HOW CAN I VOTE VIRTUALLY DURING THE ANNUAL MEETING?
Stockholders of record at the close of business on February 28, 2025, or their legal proxy holders, will be able to access the Annual Meeting webcast, ask questions and vote online at www.virtualshareholdermeeting.com/CWEN2025 by entering their 16-digit control number provided on their proxy card. This website also will contain instructions to participate in the virtual Annual Meeting.
WHAT HAPPENS IF I DO NOT PROVIDE INSTRUCTIONS AS TO HOW TO VOTE?
If you sign your proxy card or voting instruction card with no further instructions, your shares will be voted in accordance with the recommendations of the Board.
WHERE CAN I OBTAIN THE LIST OF STOCKHOLDERS ENTITLED TO VOTE?
The names of stockholders of record entitled to vote at the Annual Meeting will be available at the website for the Annual Meeting at www.virtualshareholdermeeting.com/CWEN2025 and for ten days prior to the meeting for any purpose germane to the Annual Meeting, between the hours of 8:30 a.m. and 5:00 p.m., Eastern Time, at our principal executive offices at 300 Carnegie Center, Suite 300, Princeton, New Jersey 08540. Please contact our Corporate Secretary if you wish to review the list of stockholders at our principal executive offices.
WHO PAYS THE COST OF SOLICITATION OF PROXIES?

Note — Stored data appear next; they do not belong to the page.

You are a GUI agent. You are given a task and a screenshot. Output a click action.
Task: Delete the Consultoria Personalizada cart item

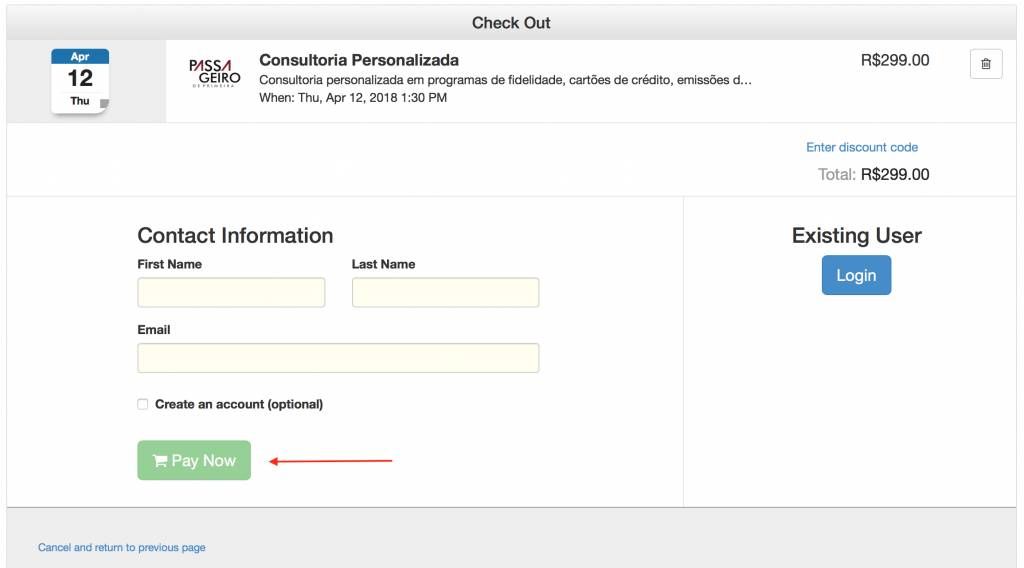pyautogui.click(x=985, y=64)
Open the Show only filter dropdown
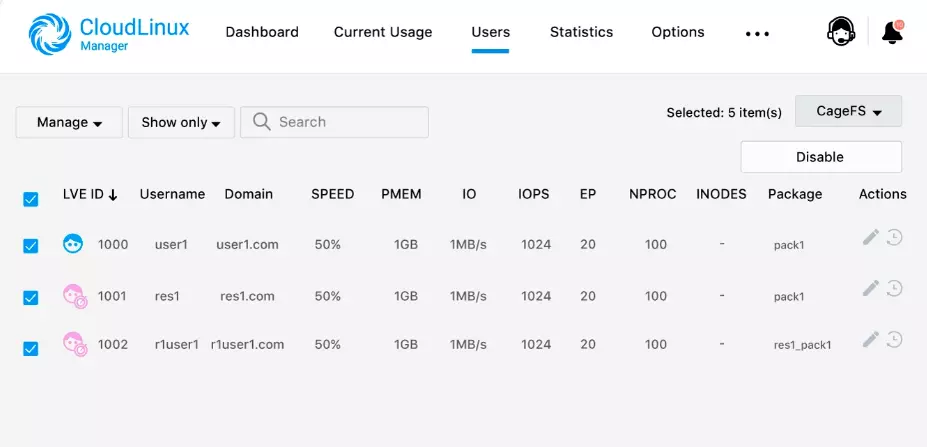This screenshot has width=927, height=447. coord(181,122)
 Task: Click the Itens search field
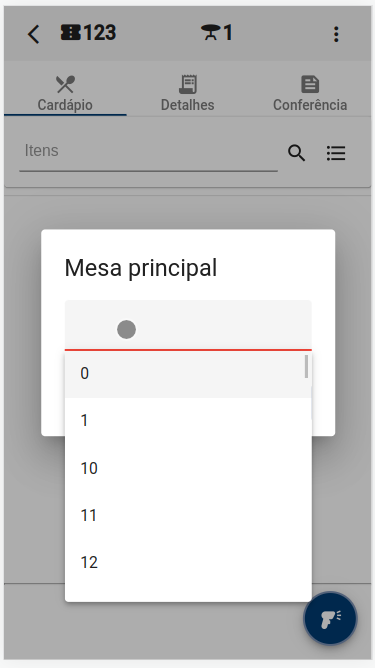[x=148, y=153]
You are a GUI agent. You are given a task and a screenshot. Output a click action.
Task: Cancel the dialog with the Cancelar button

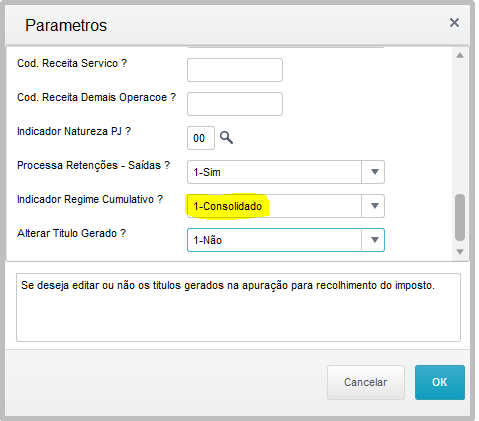(366, 382)
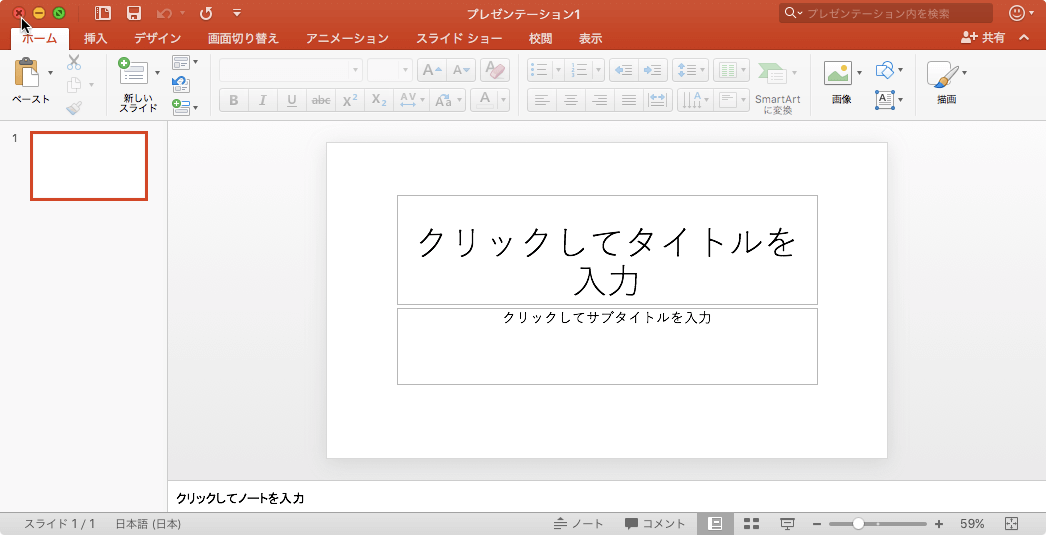
Task: Click the 画像 picture icon
Action: [x=838, y=73]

We will pay for the cost of preparing, assembling, printing, mailing and distributing these proxy materials. Our directors and officers may solicit proxies or votes in person, by telephone, or by electronic communication. Such individuals will not receive any additional compensation for these solicitation activities. We have retained MacKenzie Partners, Inc. to assist us in soliciting your proxy for an estimated fee of $25,000, plus reasonable out-of-pocket expenses. We will also reimburse brokerage houses and other custodians, nominees and fiduciaries for their reasonable out-of-pocket expenses for forwarding proxy and any other solicitation materials to beneficial owners of our common stock.

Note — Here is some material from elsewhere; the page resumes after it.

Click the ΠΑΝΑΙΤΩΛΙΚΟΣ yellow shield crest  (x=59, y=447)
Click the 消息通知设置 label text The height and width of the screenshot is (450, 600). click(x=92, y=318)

WHO IS THE COMPANY’S TRANSFER AGENT?
Our transfer agent is Computershare. All communications concerning stockholder inquiries can be handled by contacting Clearway Energy, Inc. c/o Computershare, Computershare Investor Services, by regular mail to P.O. Box 43006, Providence, RI 02940-3006, by overnight delivery to 150 Royall Street, Suite 101, Canton, MA 02021, or by telephone at 1-877-373-6374, or 1-781-575-2879 (outside the U.S. and Canada), or 1-800-952-9245 (Hearing Impaired-TTY). Their website is http://www.computershare.com. Certificates for transfer and address changes should be sent either by regular mail to Computershare, P.O. Box 43006, Providence, RI 02940-3006 or by overnight delivery to Computershare, 150 Royall Street, Suite 101, Canton, MA 02021.

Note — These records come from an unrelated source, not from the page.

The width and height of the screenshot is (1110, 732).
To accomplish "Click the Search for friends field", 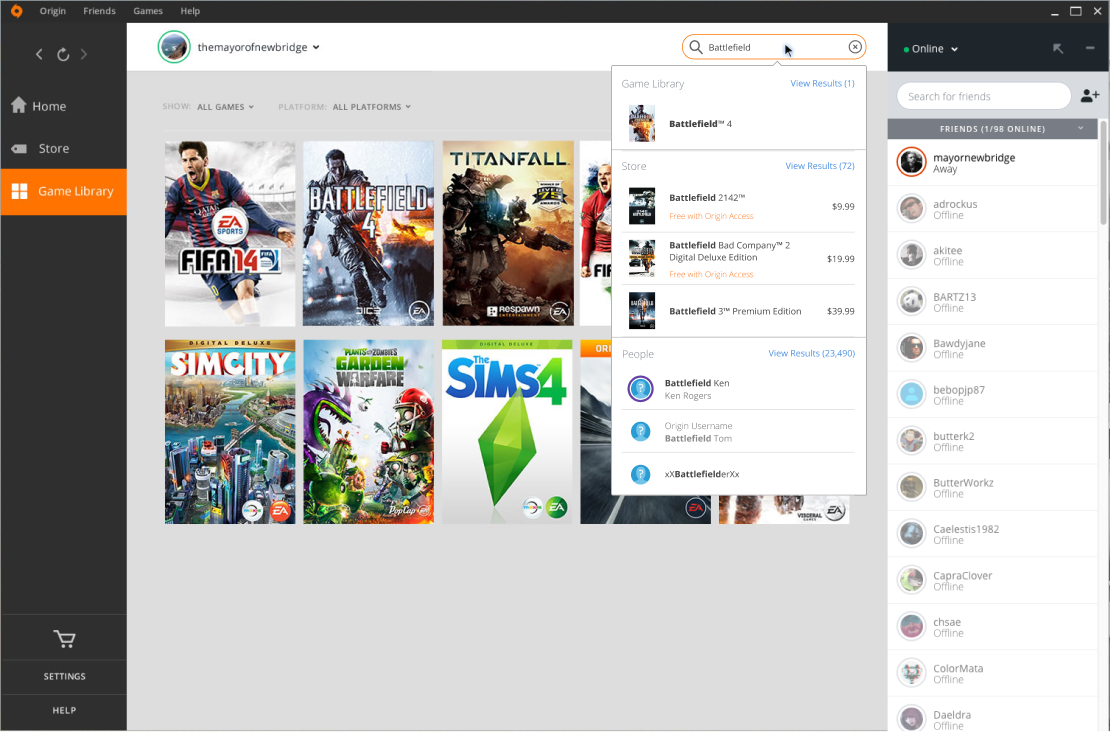I will 983,96.
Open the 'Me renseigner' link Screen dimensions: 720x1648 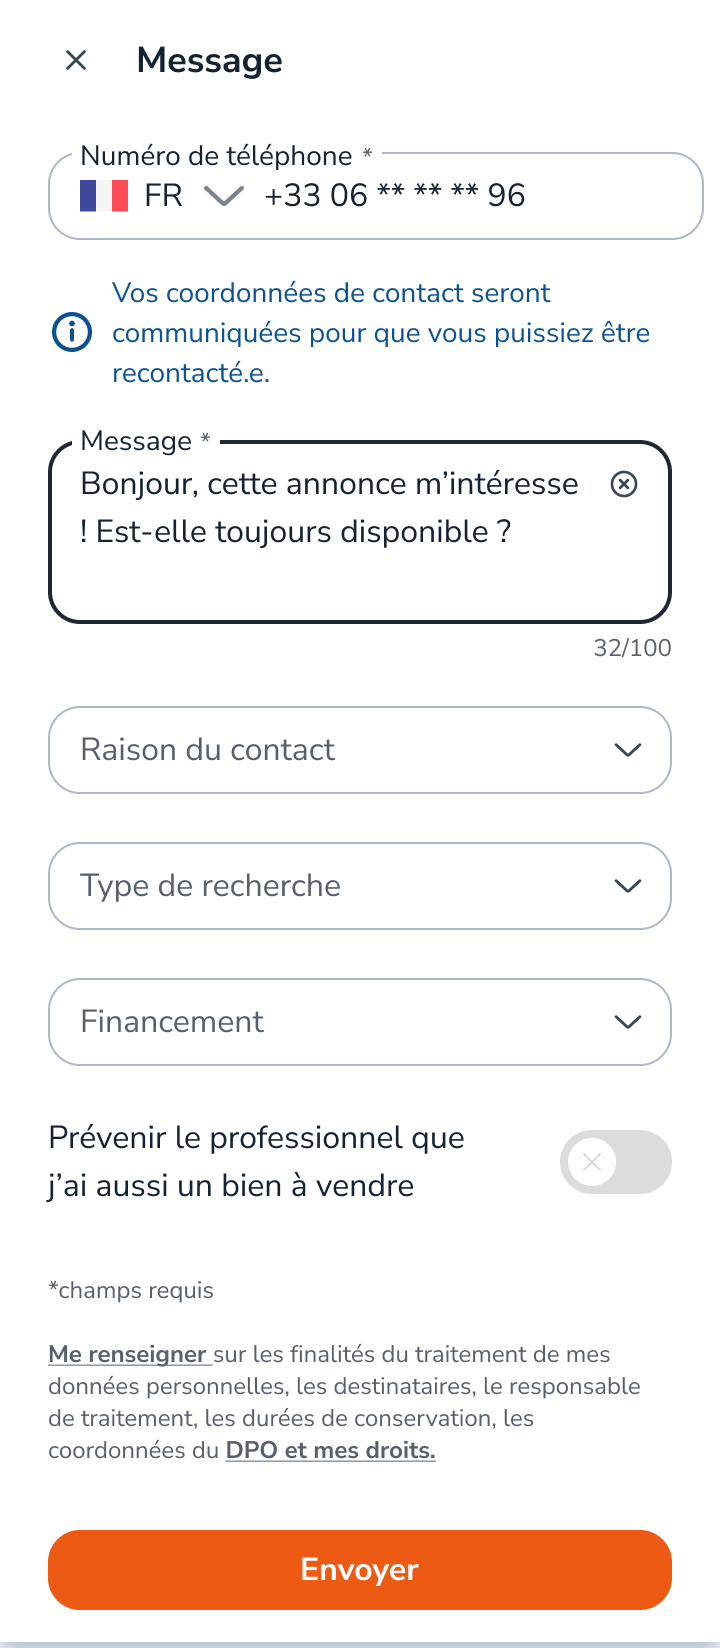(127, 1355)
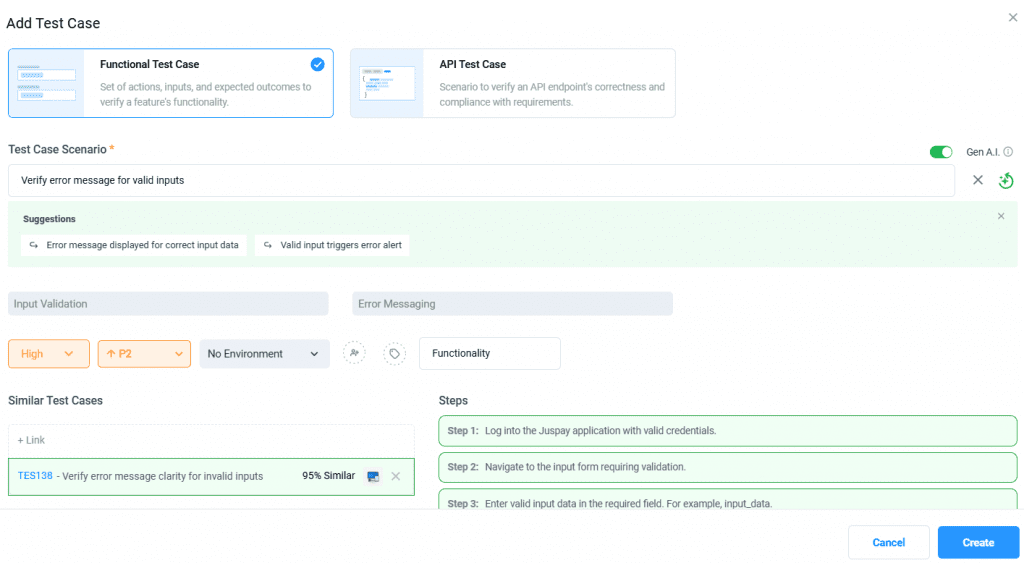Screen dimensions: 1024x563
Task: Pick suggestion "Valid input triggers error alert"
Action: 332,245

WHY DID I RECEIVE A ONE-PAGE NOTICE IN THE MAIL REGARDING THE INTERNET AVAILABILITY OF PROXY MATERIALS INSTEAD OF A FULL SET OF PROXY MATERIALS?
Pursuant to rules adopted by the SEC, we are using the Internet as the primary means of furnishing proxy materials to stockholders. Accordingly, we are sending the Notice of Availability to our stockholders. All stockholders will have the ability to access the proxy materials on the website referred to in the Notice of Availability or request a printed set of the proxy materials. Instructions on how to access the proxy materials over the Internet or to request a printed copy may be found in the Notice of Availability. In addition, stockholders may request to receive proxy materials in printed form by mail or electronically by email on an ongoing basis. We encourage stockholders to take advantage of the availability of the proxy materials on the Internet to help reduce the environmental impact of our annual meetings.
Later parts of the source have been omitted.